The weights of the forcing term and the end positions are the only parameters of the DMP used by the robot. The starting position of a primitive is set by either the initial position of the robot (if it is starting a new policy sequence) or the end position of the preceding primitive. The robot can also set its position on the vertical axis z for every primitive. Therefore, a primitive policy π_θ is parameterized by:

$\begin{array}{cc}\begin{array}{r}\theta =(a_0,a_1,a_2,z)\end{array}& (6)\end{array}$

where $a_i=(w_0^{(i)},w_1^{(i)},w_2^{(i)},g^{(i)})$ corresponds to the DMP parameters of the joint i, ordered from base to tip, and z is the fixed vertical position. Thus, the primitive policies space is ${P}={ℝ}^{13}$. When combining two or more primitive policies (π_θ0, π_θ1, …), in a policy sequence π_θ, the parameters (θ₀, θ₁, …) are simply concatenated together from the first primitive to the last. The total policy space, ${P}={({ℝ}^{13})}^{\mathbb{N}}$ is of unbounded dimension.

3.2.2. Outcome Subspaces

The outcome subspaces the robot learns to reach are hierarchically organized and defined as:

• Ω₀: the position (x₀, y₀, z₀) of the end effector of the robot in Cartesian coordinates at the end of a policy execution;

• Ω₁: the position (x₁, y₁, z₁) of the pen at the end of a policy execution if the pen is grabbed by the robot;

• Ω₂: the first (x_a, y_a) and last (x_b, y_b) points of the last drawn continuous line on the floor if the pen is functional (x_a, y_a, x_b, y_b);

• Ω₃: the position (x₃, y₃, z₃) of the first joystick at the end of a policy execution if it is grabbed by the robot;

• Ω₄: the position (x₄, y₄, z₄) of the second joystick at the end of a policy execution if it is grabbed by the robot;

• Ω₅: the position (x₅, y₅) of the video-game character at the end of a policy execution if moved.

The outcome space is a composite and continuous space $\Omega ={\cup }_{i=0}^5{\Omega }_i$, with subspaces of 3 to 4 dimensions.
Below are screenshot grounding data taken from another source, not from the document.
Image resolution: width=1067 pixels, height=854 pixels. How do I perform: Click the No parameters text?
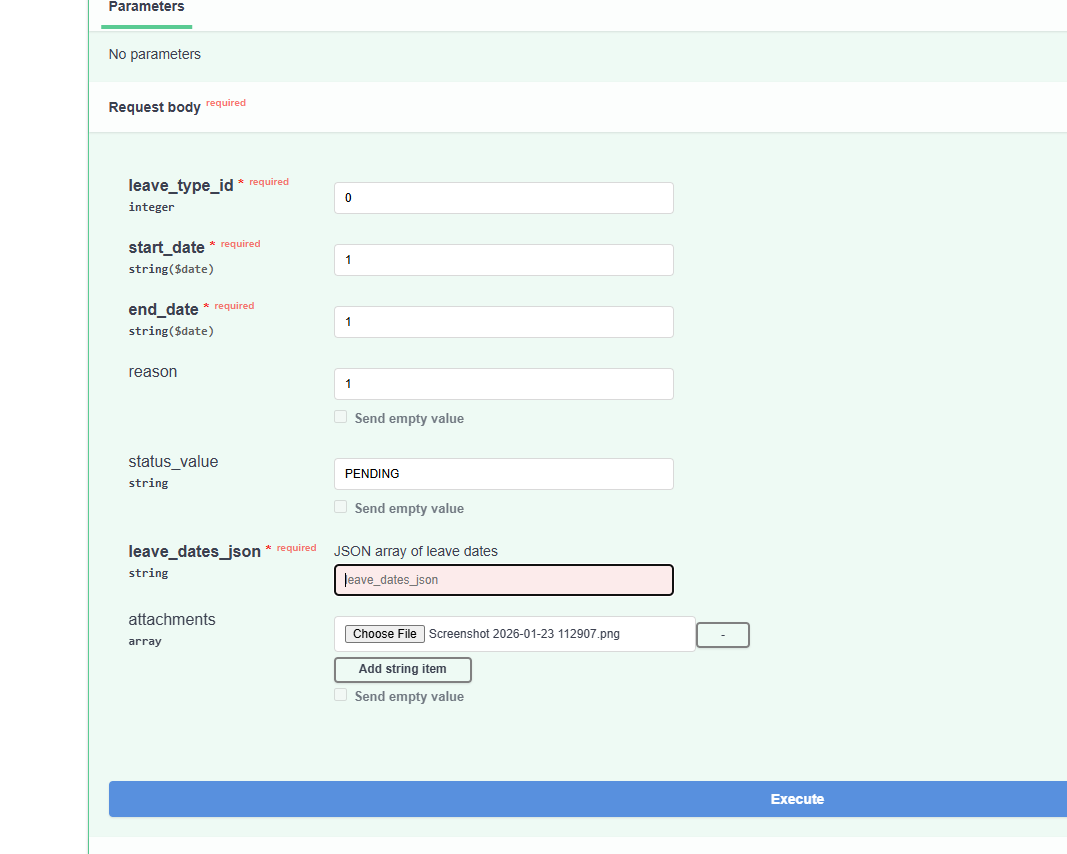click(155, 54)
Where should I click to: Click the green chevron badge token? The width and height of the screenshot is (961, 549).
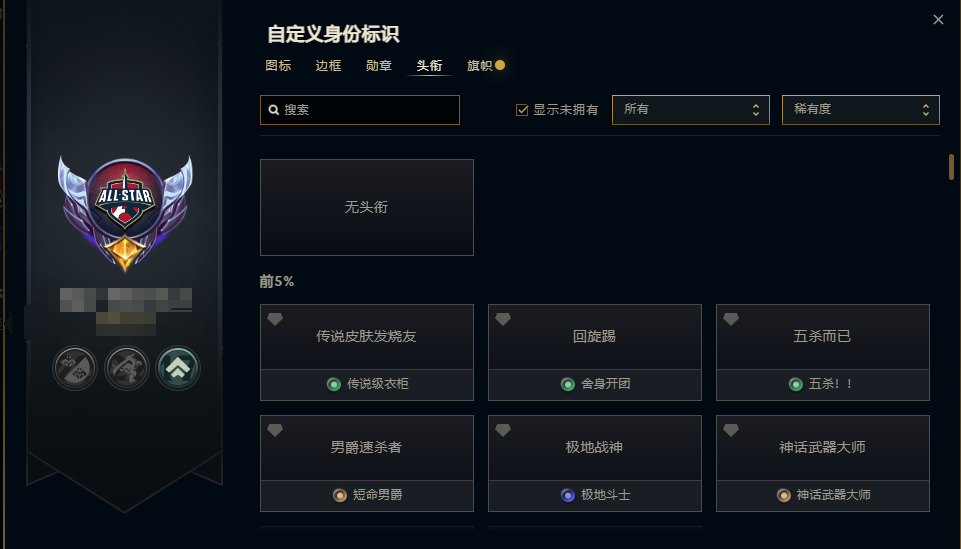click(179, 369)
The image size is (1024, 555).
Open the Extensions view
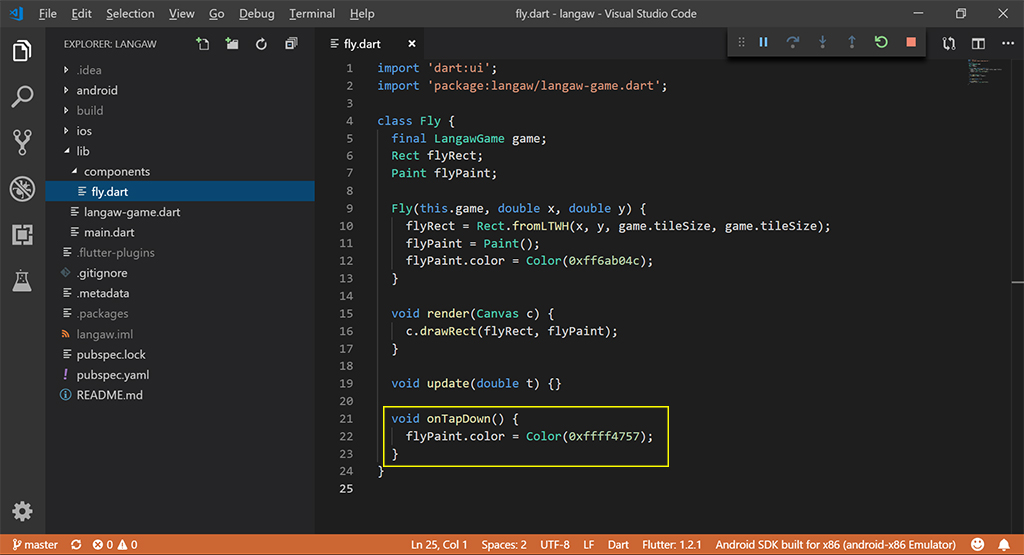(22, 235)
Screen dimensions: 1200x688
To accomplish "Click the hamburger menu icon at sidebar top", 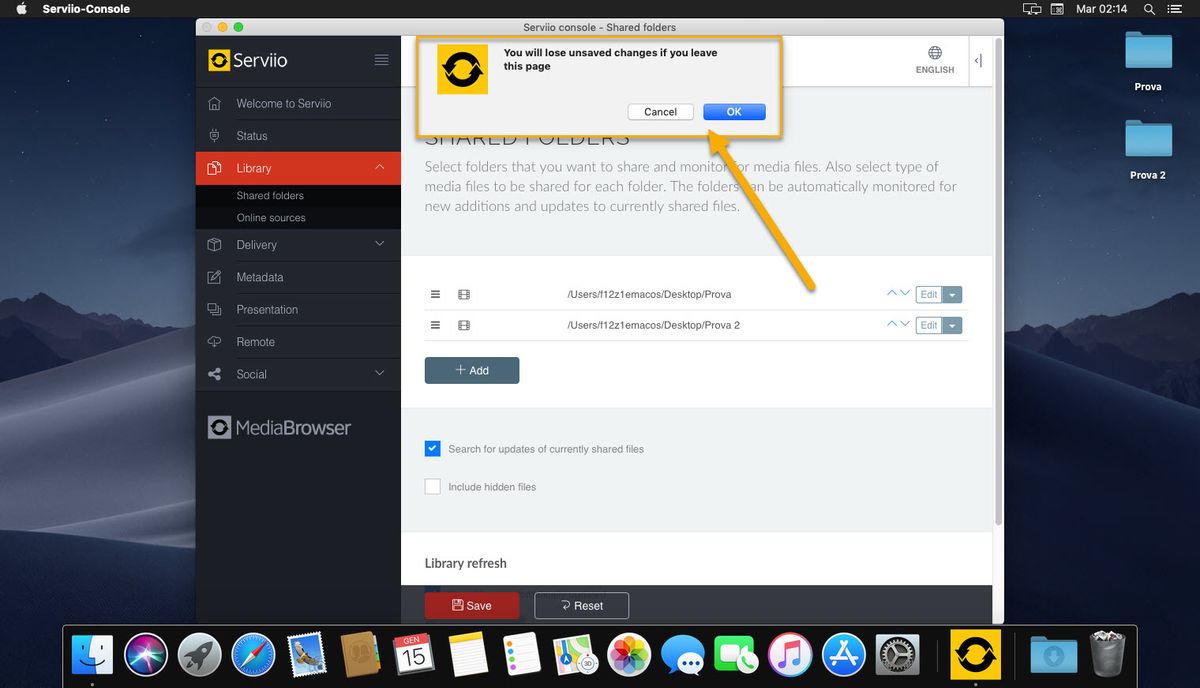I will [x=381, y=59].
A quick analysis of this setup highlights interdependencies between tasks: controlling the position of the pen comes after controlling the position of the end effector; and controlling the position of the video-game character comes after controlling the positions of both joysticks, which in turn comes after controlling the position of the end effector. In our setup, the most complex task is controlling the position of the video-game character. This task should require a sequence of 4 actions : move the end-effector to initial position of the joystick 1, move joystick 1, then move the end-effector to the initial position of joystick 2, and move joystick 2. Besides, there are independent tasks: the position of the pen does not really depend on the position of the video-game character. Therefore, the inter-dependencies can be grouped into 2 dependency graphs. With this setup, we test if the procedures found by the robot can distinguish between dependent and independent tasks, and can compose tools uses.
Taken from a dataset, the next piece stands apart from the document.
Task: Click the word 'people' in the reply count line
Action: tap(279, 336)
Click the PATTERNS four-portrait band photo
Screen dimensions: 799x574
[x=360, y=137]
The robot will choose at every episode a goal to reach in the outcome space Ω. In the beginning of its learning process, we expect the robot to make good progress in the easy tasks in Ω₀ then Ω₁, Ω₃, Ω₄ using Autonomous policy space exploration and Mimicry of policy teacher strategies. Once it has a good mastery of the easy tasks, it will concentrate on the more difficult tasks, and will benefit from procedures most, using Autonomous procedural space exploration and Mimicry of procedural teacher strategies.

In our multi-task learning perspective, we will examine how well the robot performs for each of the tasks in these subspaces. We will particularly examine its performance for the tasks of Ω₅, which we consider the most complex tasks.

3.3. The Teachers

Our SGIM-PB learner can actively learn by asking teachers to give demonstrations of procedures or policies (strategies Mimic procedural teacher and Mimic policy teacher).
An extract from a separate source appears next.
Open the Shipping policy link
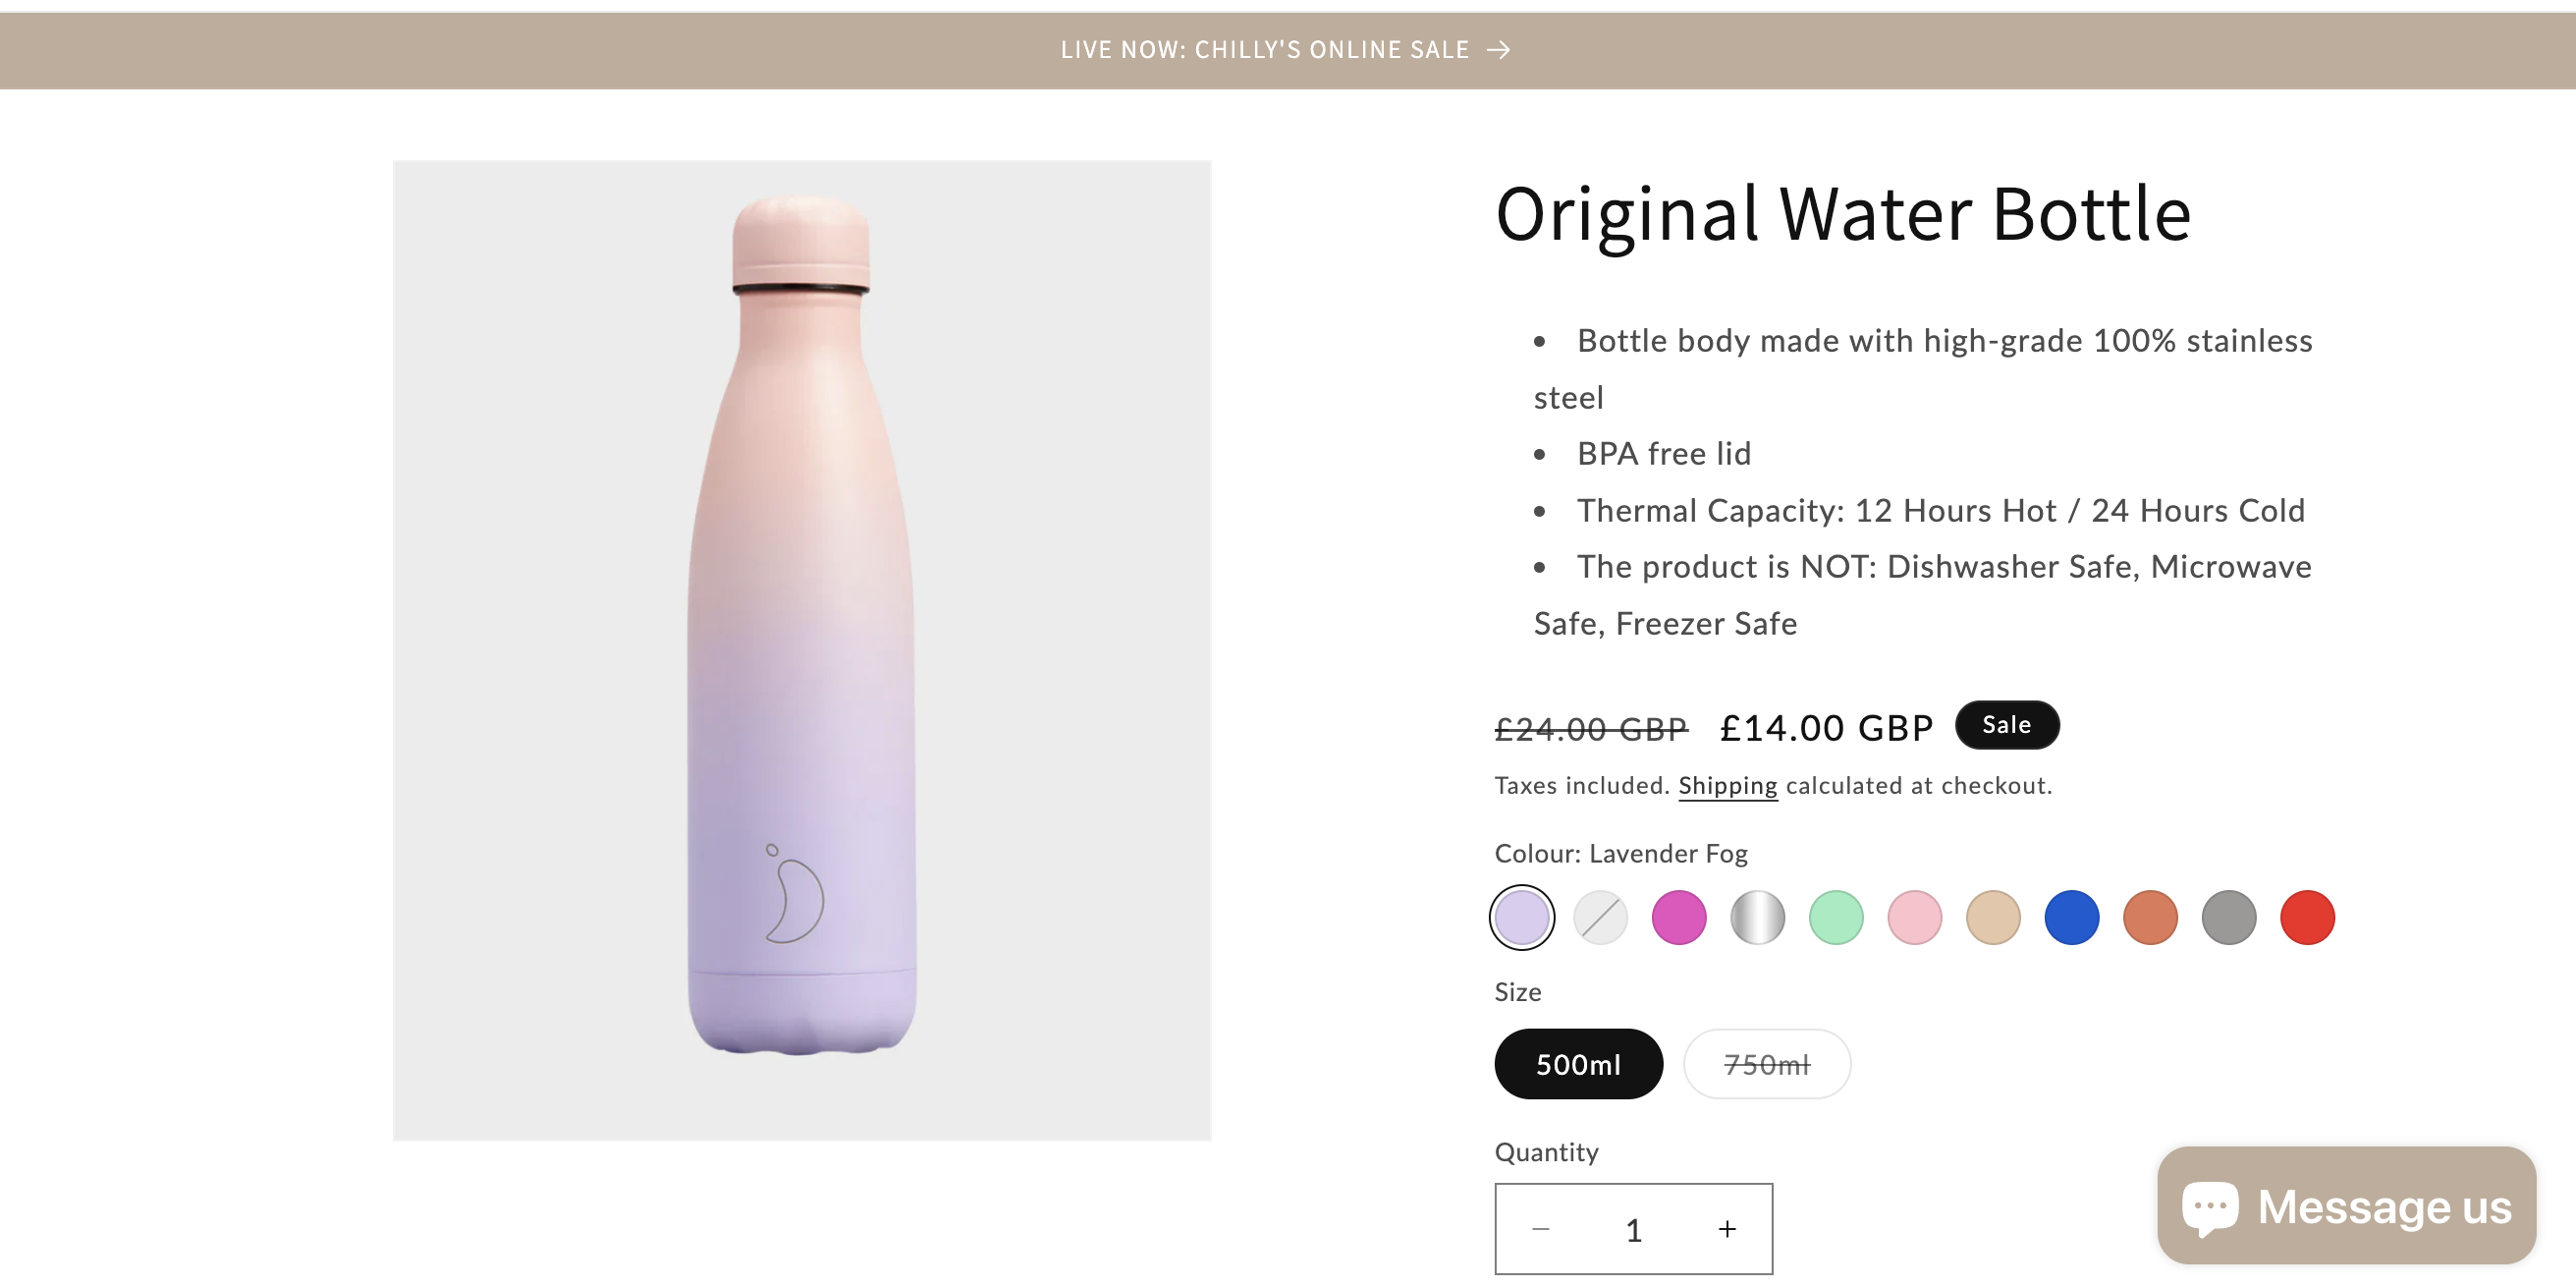Image resolution: width=2576 pixels, height=1286 pixels. (1727, 786)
To help the SGIM-PB learner, procedural teachers were available so as to provide procedures for every complex outcome subspaces Ω₁, Ω₂, Ω₃, Ω₄ and Ω₅. As Ω₀ is the simplest outcome space in our setup, the base of its task hierarchy, we decided to build the preset functions for these procedural teachers up from Ω₀. Each teacher was only giving procedures useful for its own outcome space, and was aware of its task representation. When presented with an outcome outside its outcome space of expertise, it provides a demonstration for a newly drawn random target outcome in its outcome space of expertise. They all had a cost of 5. The rules used to provide procedures are the following:

• ProceduralTeacher1 (ω_1g ∈ Ω₁): (ω₁, ω₀) with ω₁ ∈ Ω₁ equals to the pen initial position and ω₀ ∈ Ω₀ equals to the desired final pen position ω_1g;

• ProceduralTeacher2 (ω_2g = (x_a, y_a, x_b, y_b) ∈ Ω₂): (ω₁, ω₀) with ω₁ ∈ Ω₁ equals to the point on the z = 1.0 plane above the first point of the desired drawing ω₁ = (x_a, y_a, 1), and ω₀ ∈ Ω₀ equals to the desired final drawing point, ω₀ = (x_b, y_b, 0);

• ProceduralTeacher3 (ω_3g ∈ Ω₃): (ω₃, ω₀) with ω₃ = (0, 0, 0), ω₃ ∈ Ω₃ and ω₀ ∈ Ω₀ equals to the end effector position leading to the desired final position of the first joystick ω_3g;

• ProceduralTeacher4 (ω_4g ∈ Ω₄): (ω₄, ω₀) with ω₄ = (0, 0, 0), ω₄ ∈ Ω₄ and ω₀ ∈ Ω₀ equals to the end effector position leading to the desired final position of the second joystick ω_4g;

• ProceduralTeacher5 (ω_5g = (x, y) ∈ Ω₅): (ω₃, ω₄) with ω₃ = (x, 0, 0), ω₃ ∈ Ω₃ with x corresponding to the desired x-position of the video-game character, ω₄ = (0, y, 0), ω₄ ∈ Ω₄ with y corresponding to the desired y-position of the video-game character.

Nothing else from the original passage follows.